About this exercise:
Give back exactly the lines of the data below, starting with the line that has "1568x548 pixels." and going on through the line that has "You are a computer-use agent. Viewport: 1123px".
+ + + + + + +
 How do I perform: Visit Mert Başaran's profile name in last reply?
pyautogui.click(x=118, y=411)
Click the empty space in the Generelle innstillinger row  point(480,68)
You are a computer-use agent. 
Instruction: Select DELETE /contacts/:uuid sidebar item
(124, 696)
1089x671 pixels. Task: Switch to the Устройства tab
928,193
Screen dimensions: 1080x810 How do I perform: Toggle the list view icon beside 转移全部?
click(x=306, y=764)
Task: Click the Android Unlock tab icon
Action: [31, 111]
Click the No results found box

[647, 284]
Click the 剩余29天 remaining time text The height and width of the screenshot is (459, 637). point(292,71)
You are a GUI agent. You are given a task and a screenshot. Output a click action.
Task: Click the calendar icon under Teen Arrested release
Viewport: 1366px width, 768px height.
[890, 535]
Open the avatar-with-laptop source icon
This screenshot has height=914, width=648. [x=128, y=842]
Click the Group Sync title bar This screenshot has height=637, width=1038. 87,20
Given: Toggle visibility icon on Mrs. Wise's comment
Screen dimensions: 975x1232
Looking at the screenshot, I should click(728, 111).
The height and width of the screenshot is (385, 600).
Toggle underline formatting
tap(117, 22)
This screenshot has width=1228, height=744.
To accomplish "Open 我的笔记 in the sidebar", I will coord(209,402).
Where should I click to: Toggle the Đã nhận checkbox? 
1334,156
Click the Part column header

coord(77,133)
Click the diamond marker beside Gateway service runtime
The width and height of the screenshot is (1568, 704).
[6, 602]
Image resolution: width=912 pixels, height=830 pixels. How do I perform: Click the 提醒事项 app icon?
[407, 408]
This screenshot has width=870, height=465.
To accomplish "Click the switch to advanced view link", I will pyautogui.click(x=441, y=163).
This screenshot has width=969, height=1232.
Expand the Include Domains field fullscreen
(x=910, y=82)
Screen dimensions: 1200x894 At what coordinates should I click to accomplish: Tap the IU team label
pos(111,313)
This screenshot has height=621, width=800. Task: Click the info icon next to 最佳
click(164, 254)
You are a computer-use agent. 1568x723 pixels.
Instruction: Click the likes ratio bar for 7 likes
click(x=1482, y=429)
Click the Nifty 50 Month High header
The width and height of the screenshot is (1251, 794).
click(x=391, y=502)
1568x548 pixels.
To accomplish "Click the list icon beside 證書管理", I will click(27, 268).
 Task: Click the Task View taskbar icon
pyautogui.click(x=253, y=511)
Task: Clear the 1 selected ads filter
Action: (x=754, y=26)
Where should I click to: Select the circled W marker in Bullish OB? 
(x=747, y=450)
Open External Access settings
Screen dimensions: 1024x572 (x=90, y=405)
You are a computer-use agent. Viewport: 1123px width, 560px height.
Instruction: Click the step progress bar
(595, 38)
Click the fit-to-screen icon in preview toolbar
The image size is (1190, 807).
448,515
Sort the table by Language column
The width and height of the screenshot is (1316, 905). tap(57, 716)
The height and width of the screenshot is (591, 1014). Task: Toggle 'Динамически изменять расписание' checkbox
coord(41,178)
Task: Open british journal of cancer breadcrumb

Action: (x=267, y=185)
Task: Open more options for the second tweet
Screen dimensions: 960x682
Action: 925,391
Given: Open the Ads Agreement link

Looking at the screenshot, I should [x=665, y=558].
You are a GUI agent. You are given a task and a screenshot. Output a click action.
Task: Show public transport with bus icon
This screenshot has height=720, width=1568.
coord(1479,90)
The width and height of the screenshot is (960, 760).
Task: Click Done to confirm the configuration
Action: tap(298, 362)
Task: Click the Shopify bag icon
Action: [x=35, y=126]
+ + + + + + +
Solution:
1568x548 pixels.
To accomplish "Click the list icon beside 證書管理", I will click(27, 268).
 Task: Click the Task View taskbar icon
pyautogui.click(x=253, y=511)
Task: Clear the 1 selected ads filter
Action: (x=754, y=26)
Where should I click to: Select the circled W marker in Bullish OB? 
(x=747, y=450)
Open External Access settings
Screen dimensions: 1024x572 (x=90, y=405)
You are a computer-use agent. Viewport: 1123px width, 560px height.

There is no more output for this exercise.